Collected data
== Segment start ==
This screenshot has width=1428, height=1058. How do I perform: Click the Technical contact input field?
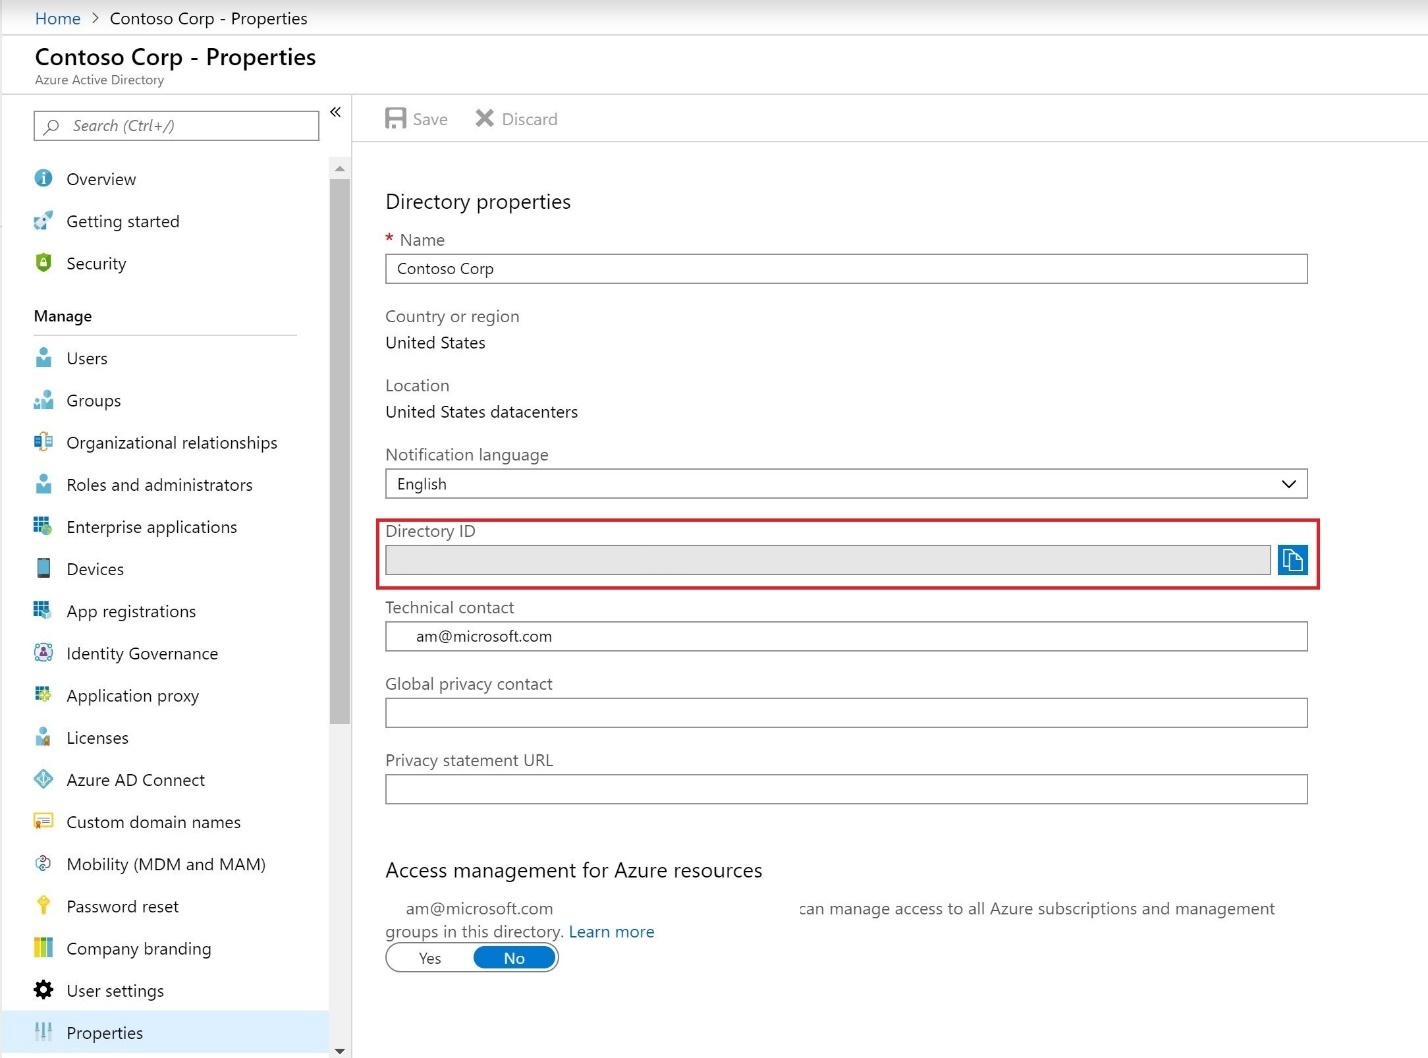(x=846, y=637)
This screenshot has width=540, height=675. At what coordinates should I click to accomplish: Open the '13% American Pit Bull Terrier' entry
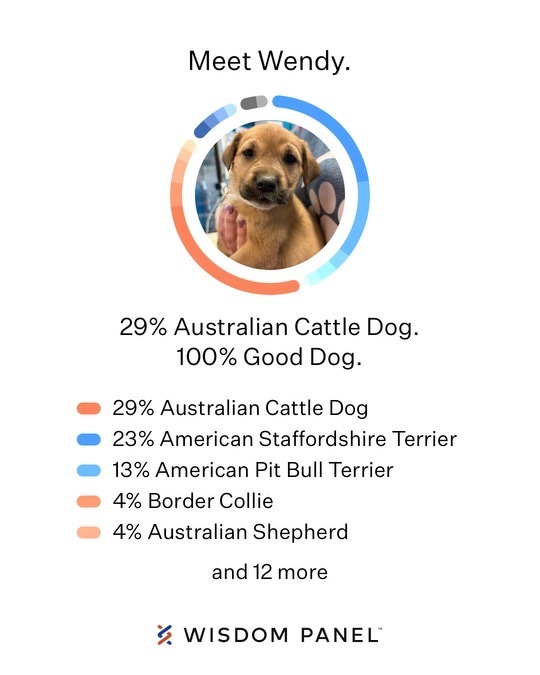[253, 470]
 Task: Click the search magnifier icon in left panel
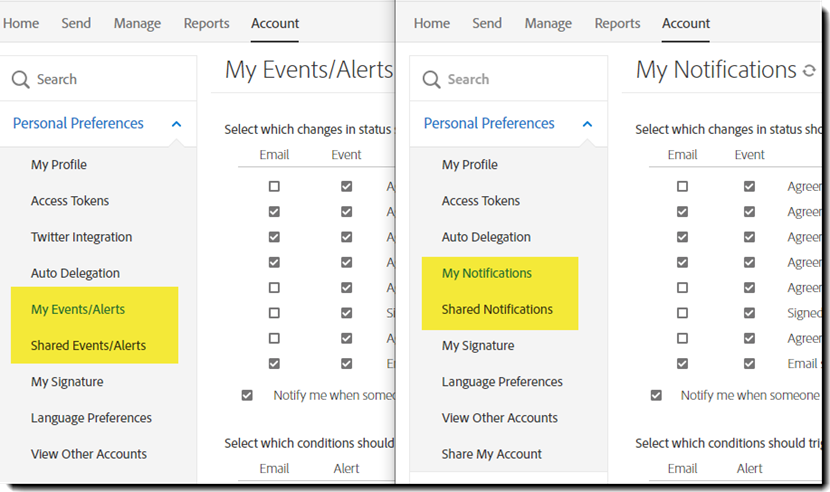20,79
== Segment end ==
▸ What is expected: Set down the entries word for word, omitting all pictures.

▸ The answer:
This screenshot has width=1428, height=1058. How do I perform: Click the Technical contact input field?
(x=846, y=637)
This screenshot has width=540, height=675. At what coordinates should I click to accomplish: Open the '13% American Pit Bull Terrier' entry
[253, 470]
 Task: Click the search magnifier icon in left panel
20,79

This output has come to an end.